*Exercices à réaliser*.
a) Pouvez-vous résumer l'extrait en deux phrases ?
b) Citez le passage de l'extrait allant de « Les préfets sont » à « (M. François Patriat applaudit.) ».
c) D'après l'extrait, combien gagnait un enseignant en début de carrière dans les années 1990 ?

*Extrait fourni*.
^^^^

Les préfets sont à la disposition des élus pour adapter les dispositifs de sécurité aux enjeux locaux, par exemple pour financer la vidéoprotection. (M. François Patriat applaudit.)

M. Jean-François Husson.  - J'ai assisté à la réunion du 26 mai. Mais les propos que vous avez tenus, on les entend depuis plus de dix ans ! Et les effectifs de police ne sont jamais à la hauteur : pour Villerupt-Longwy, ils sont 70, quand il en faudrait 95. Le ministre annonce des arrivées, mais il y aura autant de départs... Ce n'est pas sérieux.

Faudra-t-il des événements encore plus graves pour que l'État se mobilise au côté des collectivités territoriales ? Nous comptons sur lui ! (Applaudissements sur des travées du groupe Les Républicains ; Mme Véronique Guillotin applaudit.)

Pacte enseignant

Mme Florence Blatrix Contat .  - (Applaudissements sur les travées du groupe SER) Partout, les enseignants manifestent leur refus du pacte que votre Gouvernement propose. La promesse du Président Macron d'une augmentation de 10 % du salaire de tous les enseignants à la rentrée n'est pas au rendez-vous. Nous assistons à une crise des vocations, avec un nombre d'inscrits aux concours en nette baisse, et des démissions et ruptures conventionnelles multipliées par cinq, notamment en raison de la baisse du pouvoir d'achat.

La revalorisation aurait dû concerner la partie socle du salaire ; elle ne rattrape pas la baisse de 15 à 25 % du pouvoir d'achat des enseignants en vingt ans. En début de carrière, un enseignant gagnait 2,2 Smic dans les années 1990 ; aujourd'hui, c'est 1,2 Smic.

Il faut relever le point d'indice, et non accorder des primes.

Vos propositions de missions supplémentaires sont une provocation, alors que les enseignants français travaillent plus que leurs homologues européens, et devant plus d'élèves. C'est le retour du « travailler plus pour gagner plus ».

Allez-vous augmenter les salaires pour tous les enseignants sans contrepartie et leur témoigner la considération de la Nation ? (Applaudissements sur les travées du groupe SER)

Mme Carole Grandjean, ministre déléguée chargée de l'enseignement et de la formation professionnels .  - Le pacte enseignant est l'un des deux volets de la revalorisation du métier d'enseignant. L'enjeu est crucial : remettre à niveau les rémunérations et recruter.

^^^^

*Données fournies*.
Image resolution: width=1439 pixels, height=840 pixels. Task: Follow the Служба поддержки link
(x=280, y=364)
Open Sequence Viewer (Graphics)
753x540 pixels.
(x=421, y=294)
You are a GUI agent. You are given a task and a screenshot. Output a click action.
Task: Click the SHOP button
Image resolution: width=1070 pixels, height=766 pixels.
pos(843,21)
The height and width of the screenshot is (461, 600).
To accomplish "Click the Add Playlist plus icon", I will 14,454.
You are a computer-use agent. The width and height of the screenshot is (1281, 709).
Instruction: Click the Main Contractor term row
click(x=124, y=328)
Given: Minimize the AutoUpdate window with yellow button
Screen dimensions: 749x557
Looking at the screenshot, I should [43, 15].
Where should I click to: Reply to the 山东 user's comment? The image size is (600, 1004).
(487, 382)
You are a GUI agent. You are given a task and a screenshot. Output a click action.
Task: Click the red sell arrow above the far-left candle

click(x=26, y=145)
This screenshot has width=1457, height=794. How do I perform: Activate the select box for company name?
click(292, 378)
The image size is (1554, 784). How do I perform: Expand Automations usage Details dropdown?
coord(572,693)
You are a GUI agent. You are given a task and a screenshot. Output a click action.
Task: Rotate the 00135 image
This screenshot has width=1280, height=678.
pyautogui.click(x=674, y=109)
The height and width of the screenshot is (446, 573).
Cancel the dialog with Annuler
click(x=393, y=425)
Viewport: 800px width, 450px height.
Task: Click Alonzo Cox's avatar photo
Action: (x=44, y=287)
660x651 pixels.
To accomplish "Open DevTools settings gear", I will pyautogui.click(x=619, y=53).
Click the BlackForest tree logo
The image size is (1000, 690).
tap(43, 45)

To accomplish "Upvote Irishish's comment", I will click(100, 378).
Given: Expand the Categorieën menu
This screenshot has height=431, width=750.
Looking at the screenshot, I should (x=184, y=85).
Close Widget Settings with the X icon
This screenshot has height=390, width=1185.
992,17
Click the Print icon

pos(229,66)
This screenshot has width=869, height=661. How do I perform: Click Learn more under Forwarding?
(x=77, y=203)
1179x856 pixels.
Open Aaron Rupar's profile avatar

^^^^

*Réponses aux exercices*.
a) M. Jean-François Husson dit entendre les mêmes propos depuis plus de dix ans et juge les effectifs de police insuffisants, 70 au lieu de 95 pour Villerupt-Longwy, avant d'appeler l'État à se mobiliser au côté des collectivités territoriales. Mme Florence Blatrix Contat dénonce le pacte enseignant et demande une hausse des salaires de tous les enseignants sans contrepartie, tandis que la ministre déléguée Carole Grandjean présente ce pacte comme l'un des deux volets de la revalorisation du métier d'enseignant.

b)
Les préfets sont à la disposition des élus pour adapter les dispositifs de sécurité aux enjeux locaux, par exemple pour financer la vidéoprotection. (M. François Patriat applaudit.)

c) 2,2 Smic.